Two tungsten lamps with resistances `R_(1) and R_(2)`, respectively , are connected first in parallel and then in series in a lighting circuit of negligible internal resistance. Given `R_(1) gt R_(2)`.
(a) Which lamp will glow more brightly when they are connected in parallel ?
(b) If the lamps of resistance `R_(1)` now burns out, how will the net illumination produced change ?
(c ) Which lamp will glow more brightly when they are connected in series ?
(d) If the lamp of resistance `R_(2)` now burns out and lamp `R_(1)` alone is plugged in , will the net illumination increase or decrease ?

(a) When the lamps are connected in parallel , potential difference `V` across each lamp will be the same and will be equal to potential difference necessary for full brightness of each bulb. As `P = V^(2)// R `, illumination produced by the second bulb , i.e, the bulb having lower resistance will shine more brightly.
(b) When `R_(1)` burns out, power is dissipated in `R ^(2)` only. Because internal resistance is quite low in lighting circuit , potential difference is still equal to `V`, hence power is dissipated in the second lamp, i.e,
`(V^(2))/( R_(2)) lt ((V^(2))/( R_(1)) + ( V^(2))/( R_(2)))` , net power consumed initially.
In other words , net illumination will now decrease.
(c) When two lamps are connected in series , the potential difference across each lamp will be different , but current `I` flowing through each lamp will be the same , as `P = I^(2) R`.
Hence , illlumination produced by the first lamp will be higher as compared to that produced by the second lamp , i.e, the lamp having higher resistance will glow more brightly.
(d) When lamp of resistance `R_(2)` burns out and only lamp of resistance `R_(1)` is connected in the circuit will change.
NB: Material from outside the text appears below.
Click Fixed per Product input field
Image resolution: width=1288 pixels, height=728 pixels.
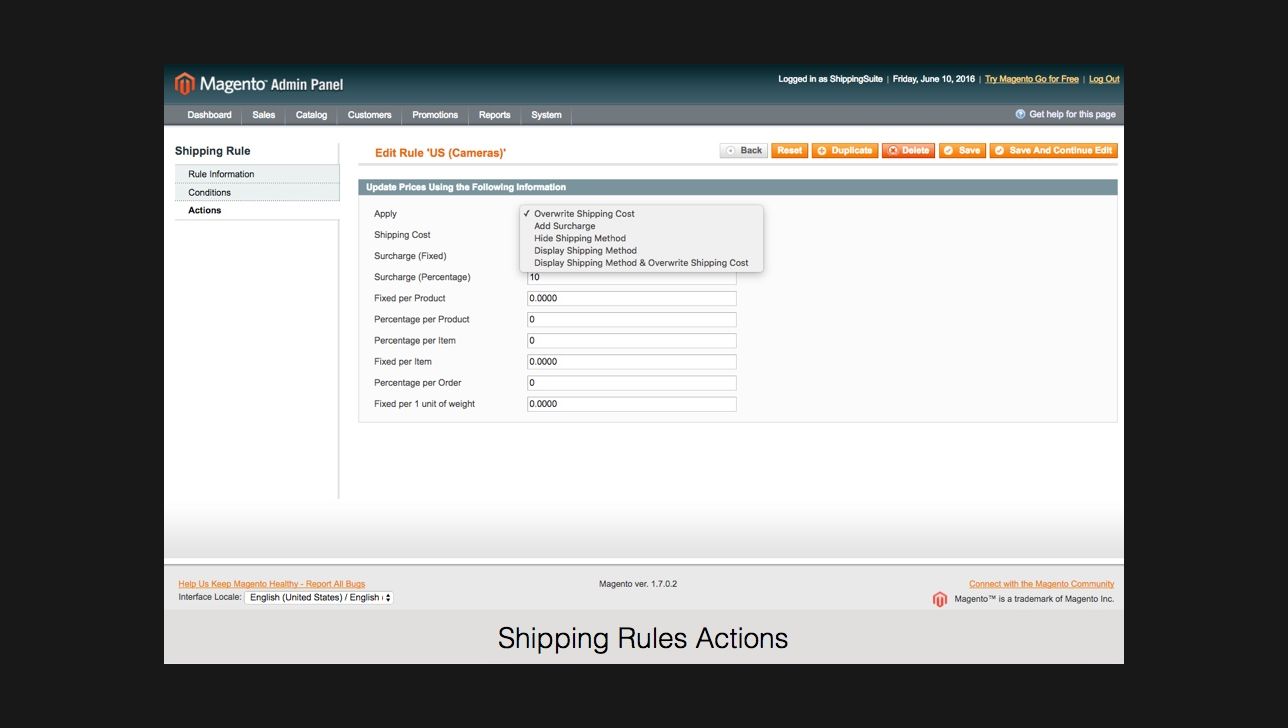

Let new current be `(i')`.
Because potential difference still remains the same ( due to low internal resistance),
`i'R_(1) = i( R_(1)+ R_(2)) or i' = [( R_(1) + R_(2))]//R_(1)`
If `P'` is the power consumed , then
`P' = i^(2)R_(1) = [i ^(2)( R_(1)+ R_(2)) ( R_(1) + R_(2))]//R_(1)`
When both the lamps were present , then total power consumed was given by
`P_(s) = P_(1) + p_(2) = i^(2) ( R _(1) + R_(2))`, i.e, illumination gets increased when one bulb is used.